Linux - Tracepoints vs Kprobes vs fentry
In the Linux kernel ecosystem, Tracepoints and Kprobes are the two primary mechanisms used to hook into kernel events for debugging, performance analysis, and monitoring (via tools like perf, ftrace, and eBPF).
Tracepoints (Static Instrumentation)
Tracepoints are "markers" explicitly placed in the kernel source code by developers. They are pre-defined locations (e.g., sched_switch, net_dev_xmit) that expose specific variables to user-space.
- Nature: Static. You can only use tracepoints where a kernel developer has already put one.
- Stability: High. Tracepoints are considered a stable API. Even if the underlying kernel functions are refactored, the tracepoint name and the data it provides usually remain the same.
- Overhead: Very Low. When disabled, a tracepoint is essentially a
NOP(no-operation) instruction. When enabled, they are highly optimized. - Data Access: They provide a structured, clean format for data. You don't need to know the internal memory layout of the kernel; the tracepoint gives you exactly what you need (e.g., PID, timestamps, filenames).
Kprobes (Dynamic Instrumentation)
Kprobes (Kernel Probes) allow you to dynamically break into any kernel routine. It works by replacing the instruction at a specific address with a breakpoint.
- Nature: Dynamic. You can probe almost any function or even a specific line of code/instruction address while the kernel is running.
- Stability: Low. Kprobes depend on the kernel’s internal symbols and function signatures. If the kernel is updated and a function is renamed, removed, or its arguments change, your probe will break.

++++

Exercise task:
Pick up the piece comparing Linux tracepoints, kprobes, and fentry right after its last sentence, and keep writing it in the same style.

Listed records:
++++

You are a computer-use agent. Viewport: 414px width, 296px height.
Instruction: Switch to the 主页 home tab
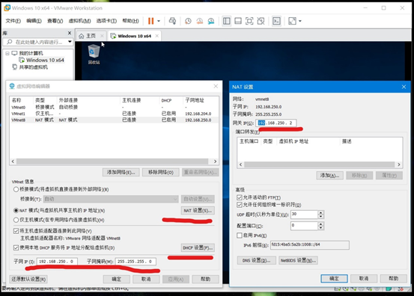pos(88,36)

++++

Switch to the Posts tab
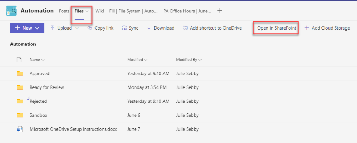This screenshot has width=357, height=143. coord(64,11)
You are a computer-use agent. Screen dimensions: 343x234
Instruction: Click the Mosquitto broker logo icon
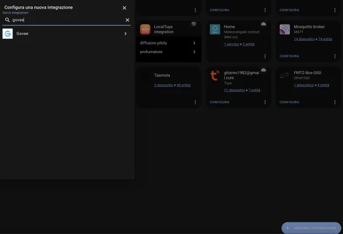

++++

The output:
- Overhead: Higher. Because Kprobes use a breakpoint trap (exception) mechanism, the CPU has to save registers, switch contexts, execute the probe, and then single-step the original instruction. (Note: Kretprobes—for return values—have even more overhead).
- Data Access: Raw. You have access to the CPU registers and memory. To get useful data, you often have to manually cast memory addresses to kernel structures, which requires knowledge of the kernel source code.
When to Use Which?
Use Tracepoints when:
- You are building a tool meant to work across different kernel versions (e.g., a monitoring agent).
- The event you want to track is a common one (scheduler events, syscalls, network interrupts, disk I/O).
- Performance is critical, and you cannot afford the overhead of context switching.
Use Kprobes when:
- The kernel developer did not provide a tracepoint for the specific logic you are investigating.
- You are debugging a "Heisenbug" or a specific driver issue where you need to inspect internal function variables.
- You are doing deep security research or root-cause analysis on a specific kernel build.
The Modern Context: BPF (eBPF)
In modern Linux (Kernel 4.x+), both Tracepoints and Kprobes serve as trigger sources for BPF programs.
SEC("tracepoint/syscalls/sys_enter_openat"): Your BPF program runs whenever that specific stable hook is hit.SEC("kprobe/do_sys_open"): Your BPF program runs whenever the internaldo_sys_openfunction is called.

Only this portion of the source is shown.